Abstract

Rationale

The effects of hypnotics on automobile driving have been attracting increasing attention. However, few driving simulators (DSs) have been confirmed to have acceptable reliability and validity for assessing the next-day residual effects of zopiclone as a positive control on driving performance.

Objective

To investigate whether a new DS could permit detection of the next-day residual effects of zopiclone on driving performance.

Methods

In this double-blind, randomized, placebo-controlled crossover trial, 28 healthy males received zopiclone 7.5 mg at bedtime on days 1 and 8 and placebo on the other days over a period of 16 days.
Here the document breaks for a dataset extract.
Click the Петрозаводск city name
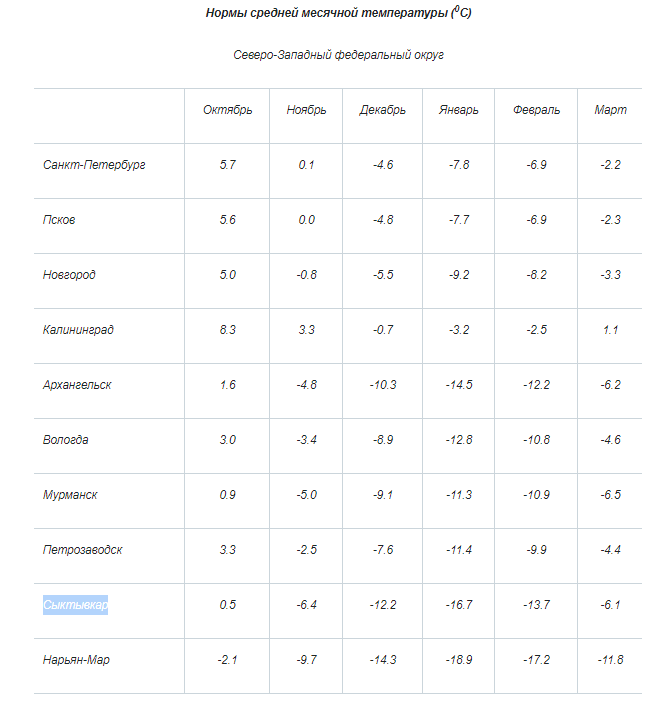667x702 pixels. click(x=83, y=550)
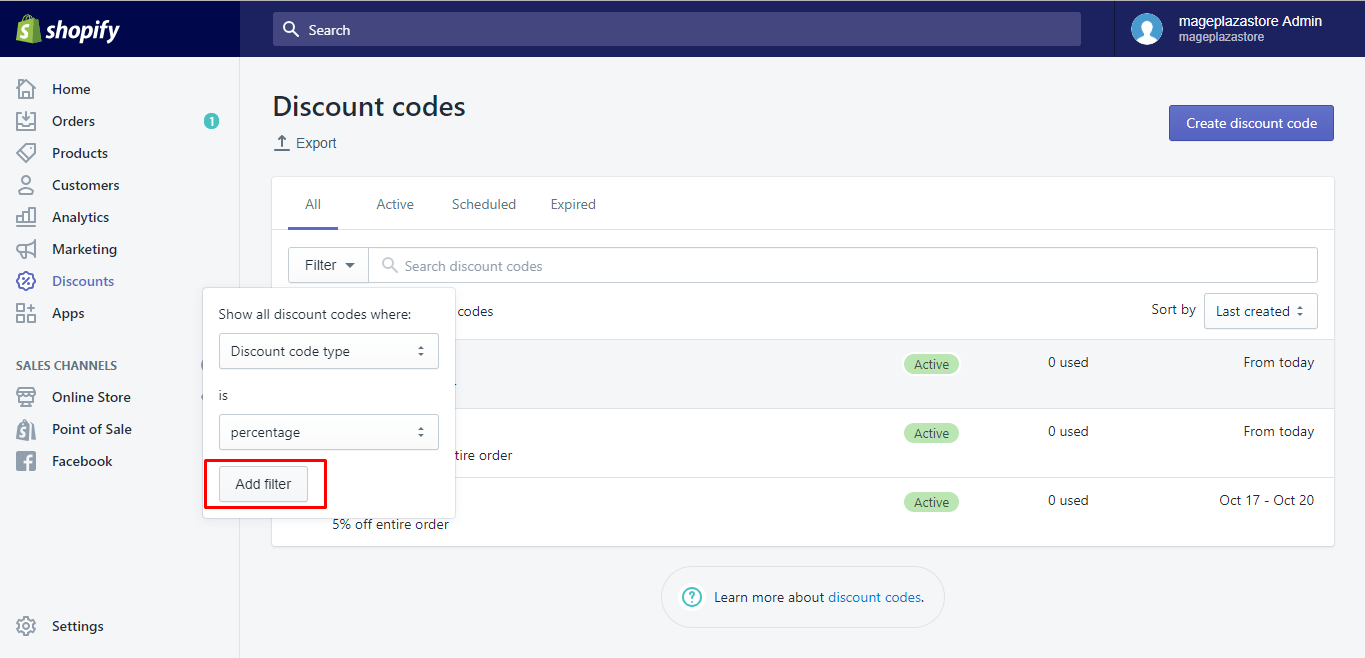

The participants took part in three driving tasks—road-tracking, car-following, and harsh-braking—using a DS on days 2 and 9 at 9-h post-dosing. Scores on the Karolinska Sleepiness Scale and Profile of Mood States-Second Edition were then assessed, as was the serum concentration of zopiclone.

Results

The estimated differences in the standard deviation of lateral position (cm) in the road-tracking task between the zopiclone and placebo groups on days 2 and 9 were 3.75 cm (90% confidence interval (CI): 1.71–5.79) and 4.07 cm (90% CI: 2.02–6.11), respectively. The estimated differences in the distance coefficient of variation in the car-following task and in the brake reaction time in the harsh-braking task between the zopiclone and placebo groups on day 2 were 4.31 (90% CI: 1.94–6.69) and 24.6 ms (90% CI: 12.7–36.4), respectively.

Conclusions

The DS used in this study has sufficient sensitivity to detect the next-day residual effects of zopiclone on driving performance.